First trip to the Accra Mall and all I can see for at least 30 minutes is fleshy chunky chocolate coloured thighs of Ghanaian girls. From my extensive travels (in East Africa off course), they wear ridiculously short clothing. I bet you no one would walk on Nairobi’s streets in skirts that length without the layabouts baying for blood. Once I normalised and internalised those thighs ,the next thing that struck me was the African print. This country is obsessed with African print. Dresses, trousers, mens suits, purses, sofa cushions and even bikinis !
In this country, people go out to the mall to hang out. I don’t do that and I imagine most Kenyans don’t. I go to the mall to buy milk, buy medicine and take out cash from the ATM. Here, the girls in the African print mini dresses and the boys in the African print jackets – the Sauti Sol kind which I think is so fashionable– but then again, fashion is not one of my medals – go to the mall to hang out along the hallways with earphones in their ears as they sip on their soft drinks. Yes, like we see them do in the American movies.
Next thing I notice is the English. The average Ghanaian asking for directions will say ‘excuse me ma’am, which way to Independence Square?”. I bet you the average Kenyan does not even know the difference between “mum” and “ma’am”. Ghaniaans have a better grasp of the Queen’s language. Perhaps because English unifies all ethnic groups and they do not have a Kiswahili equivalent. Maybe, if we also did not have Kiswahili, we would have wider vocabulary.
Drive around Accra and they is a very Pan African atmosphere in the city. They are all these bigger than life (in its literary sense) portraits of prominent Africans. Off course starting with the father of the nation Kwame Nkurumah and others such as PLO Lumbumba and Mwalimu Julius Nyerere. I don’t quite grasp what Pan Africanism stood for so I must save myself from that discussion as I do not want to loose your respect. Though someone did mention that it was African socialism.

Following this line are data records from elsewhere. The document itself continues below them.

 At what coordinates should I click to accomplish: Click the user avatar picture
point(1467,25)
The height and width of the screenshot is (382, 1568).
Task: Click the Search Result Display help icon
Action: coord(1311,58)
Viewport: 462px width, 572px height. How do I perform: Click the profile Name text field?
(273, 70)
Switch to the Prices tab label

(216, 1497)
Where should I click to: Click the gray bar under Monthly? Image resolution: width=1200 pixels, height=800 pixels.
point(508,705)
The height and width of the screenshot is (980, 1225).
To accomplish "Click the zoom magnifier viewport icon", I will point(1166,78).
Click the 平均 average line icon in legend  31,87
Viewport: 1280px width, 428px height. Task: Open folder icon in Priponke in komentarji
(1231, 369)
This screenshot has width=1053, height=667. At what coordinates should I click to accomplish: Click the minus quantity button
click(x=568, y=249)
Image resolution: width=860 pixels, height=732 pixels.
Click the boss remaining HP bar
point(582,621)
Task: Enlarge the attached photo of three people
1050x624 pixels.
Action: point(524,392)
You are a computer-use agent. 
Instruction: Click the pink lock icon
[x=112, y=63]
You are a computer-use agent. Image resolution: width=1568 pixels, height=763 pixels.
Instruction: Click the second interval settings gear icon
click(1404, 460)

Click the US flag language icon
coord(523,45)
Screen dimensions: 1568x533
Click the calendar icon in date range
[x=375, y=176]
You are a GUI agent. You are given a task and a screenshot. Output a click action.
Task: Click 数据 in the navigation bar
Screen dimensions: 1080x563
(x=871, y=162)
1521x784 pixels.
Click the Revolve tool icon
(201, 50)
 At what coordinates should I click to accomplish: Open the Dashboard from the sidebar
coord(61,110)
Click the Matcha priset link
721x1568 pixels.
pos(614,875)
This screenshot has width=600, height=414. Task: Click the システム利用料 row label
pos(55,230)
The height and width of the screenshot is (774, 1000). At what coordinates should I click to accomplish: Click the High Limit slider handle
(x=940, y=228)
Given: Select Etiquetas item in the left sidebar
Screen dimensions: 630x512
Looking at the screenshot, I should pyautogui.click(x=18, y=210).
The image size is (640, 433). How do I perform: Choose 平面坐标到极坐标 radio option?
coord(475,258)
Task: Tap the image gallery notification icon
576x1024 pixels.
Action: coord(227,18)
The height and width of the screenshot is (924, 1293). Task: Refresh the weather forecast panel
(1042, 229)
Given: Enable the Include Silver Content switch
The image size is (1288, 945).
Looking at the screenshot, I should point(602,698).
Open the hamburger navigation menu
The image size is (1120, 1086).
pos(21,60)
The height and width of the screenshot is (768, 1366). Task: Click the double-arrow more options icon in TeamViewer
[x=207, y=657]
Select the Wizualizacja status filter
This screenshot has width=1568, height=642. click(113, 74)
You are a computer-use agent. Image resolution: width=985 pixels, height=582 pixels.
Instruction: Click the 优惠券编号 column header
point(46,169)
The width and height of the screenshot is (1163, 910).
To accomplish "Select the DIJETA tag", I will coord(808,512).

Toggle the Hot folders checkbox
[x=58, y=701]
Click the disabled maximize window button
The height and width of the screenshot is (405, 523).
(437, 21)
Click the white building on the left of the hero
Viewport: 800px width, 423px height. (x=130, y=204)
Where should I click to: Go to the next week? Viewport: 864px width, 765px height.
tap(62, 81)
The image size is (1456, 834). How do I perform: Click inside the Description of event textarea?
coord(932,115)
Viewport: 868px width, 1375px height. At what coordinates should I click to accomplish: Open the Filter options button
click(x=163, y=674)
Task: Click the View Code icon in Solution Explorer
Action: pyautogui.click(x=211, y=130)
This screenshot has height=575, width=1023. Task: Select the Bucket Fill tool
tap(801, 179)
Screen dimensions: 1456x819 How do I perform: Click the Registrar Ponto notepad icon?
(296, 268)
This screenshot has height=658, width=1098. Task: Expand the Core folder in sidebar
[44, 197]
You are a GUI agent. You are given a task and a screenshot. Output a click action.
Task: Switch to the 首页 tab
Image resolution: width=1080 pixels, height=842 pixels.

The city is far cleaner that Nairobi. Traffic can build up though I don’t think any Nairobian got anything on the Acrra city residents as far as traffic goes. My good friend Mia, if you are reading this – I was wrong. The place that stirred something in me was the view of the Atlantic standing near the president’s residence and the Independence Square. If those slaves stowed away across the Atlantic had a chance to stand on the steps of the Independence Square overlooking the Atlantic, I’m sure they would surge with pride at the promise of Ghana (please visit
Accra also has a sense of art. There are artists and sculptors all across Accra running art exhibitions. For these many exhibitions, someone must buy the art. Sculptors of half-naked Nubians and abstract art do nothing for me. And it’s not for lack of trying. We went for an art exhibition and I spent 10 minutes searching for soul in the eyes of the half-naked Nubian woman and I was only left thinking “gee she must be cold standing with uncovered nipples all day long”. But then again, to each his own.